__Exercise aim__: Set the records down again. Match every line exactly.

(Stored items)
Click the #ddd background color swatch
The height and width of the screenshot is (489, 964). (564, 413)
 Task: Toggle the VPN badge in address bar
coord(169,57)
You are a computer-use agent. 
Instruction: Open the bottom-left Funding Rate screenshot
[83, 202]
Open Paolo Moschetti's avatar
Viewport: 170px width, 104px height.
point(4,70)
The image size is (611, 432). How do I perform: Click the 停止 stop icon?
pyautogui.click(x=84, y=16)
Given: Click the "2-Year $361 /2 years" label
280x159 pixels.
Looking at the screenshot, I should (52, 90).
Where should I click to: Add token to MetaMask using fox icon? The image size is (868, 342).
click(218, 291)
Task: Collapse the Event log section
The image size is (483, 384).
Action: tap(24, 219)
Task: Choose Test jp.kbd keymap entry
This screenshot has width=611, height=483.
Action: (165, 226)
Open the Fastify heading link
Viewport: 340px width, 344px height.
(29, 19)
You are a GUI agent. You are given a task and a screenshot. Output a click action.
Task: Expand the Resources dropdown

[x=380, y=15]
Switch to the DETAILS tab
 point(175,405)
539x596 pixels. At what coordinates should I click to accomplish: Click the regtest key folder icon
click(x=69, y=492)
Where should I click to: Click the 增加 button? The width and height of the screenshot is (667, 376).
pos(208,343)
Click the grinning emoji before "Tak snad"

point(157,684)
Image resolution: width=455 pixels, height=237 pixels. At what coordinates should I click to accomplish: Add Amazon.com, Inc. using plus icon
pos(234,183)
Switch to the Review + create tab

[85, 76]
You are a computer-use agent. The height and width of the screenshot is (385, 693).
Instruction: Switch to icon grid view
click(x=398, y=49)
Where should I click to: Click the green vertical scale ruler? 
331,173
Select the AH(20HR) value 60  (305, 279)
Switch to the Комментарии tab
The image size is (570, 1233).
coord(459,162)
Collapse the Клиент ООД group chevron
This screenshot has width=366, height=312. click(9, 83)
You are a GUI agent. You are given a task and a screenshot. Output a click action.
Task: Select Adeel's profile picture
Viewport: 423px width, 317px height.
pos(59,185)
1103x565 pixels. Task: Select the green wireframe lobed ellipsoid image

__Output__:
Click the #ddd background color swatch
The height and width of the screenshot is (489, 964). (564, 413)
 Task: Toggle the VPN badge in address bar
coord(169,57)
You are a computer-use agent. 
Instruction: Open the bottom-left Funding Rate screenshot
[83, 202]
Open Paolo Moschetti's avatar
Viewport: 170px width, 104px height.
point(4,70)
The image size is (611, 432). How do I perform: Click the 停止 stop icon?
pyautogui.click(x=84, y=16)
Given: Click the "2-Year $361 /2 years" label
280x159 pixels.
Looking at the screenshot, I should (52, 90).
Where should I click to: Add token to MetaMask using fox icon? The image size is (868, 342).
click(218, 291)
Task: Collapse the Event log section
The image size is (483, 384).
Action: tap(24, 219)
Task: Choose Test jp.kbd keymap entry
This screenshot has width=611, height=483.
Action: (165, 226)
Open the Fastify heading link
Viewport: 340px width, 344px height.
(29, 19)
You are a GUI agent. You are given a task and a screenshot. Output a click action.
Task: Expand the Resources dropdown

[x=380, y=15]
Switch to the DETAILS tab
 point(175,405)
539x596 pixels. At what coordinates should I click to accomplish: Click the regtest key folder icon
click(x=69, y=492)
Where should I click to: Click the 增加 button? The width and height of the screenshot is (667, 376).
pos(208,343)
Click the grinning emoji before "Tak snad"

point(157,684)
Image resolution: width=455 pixels, height=237 pixels. At what coordinates should I click to accomplish: Add Amazon.com, Inc. using plus icon
pos(234,183)
Switch to the Review + create tab

[85, 76]
You are a computer-use agent. The height and width of the screenshot is (385, 693).
Instruction: Switch to icon grid view
click(x=398, y=49)
Where should I click to: Click the green vertical scale ruler? 
331,173
Select the AH(20HR) value 60  (305, 279)
Switch to the Комментарии tab
The image size is (570, 1233).
coord(459,162)
Collapse the Клиент ООД group chevron
This screenshot has width=366, height=312. click(9, 83)
You are a GUI agent. You are given a task and a screenshot. Output a click action.
Task: Select Adeel's profile picture
Viewport: 423px width, 317px height.
pos(59,185)
1103x565 pixels. Task: Select the green wireframe lobed ellipsoid image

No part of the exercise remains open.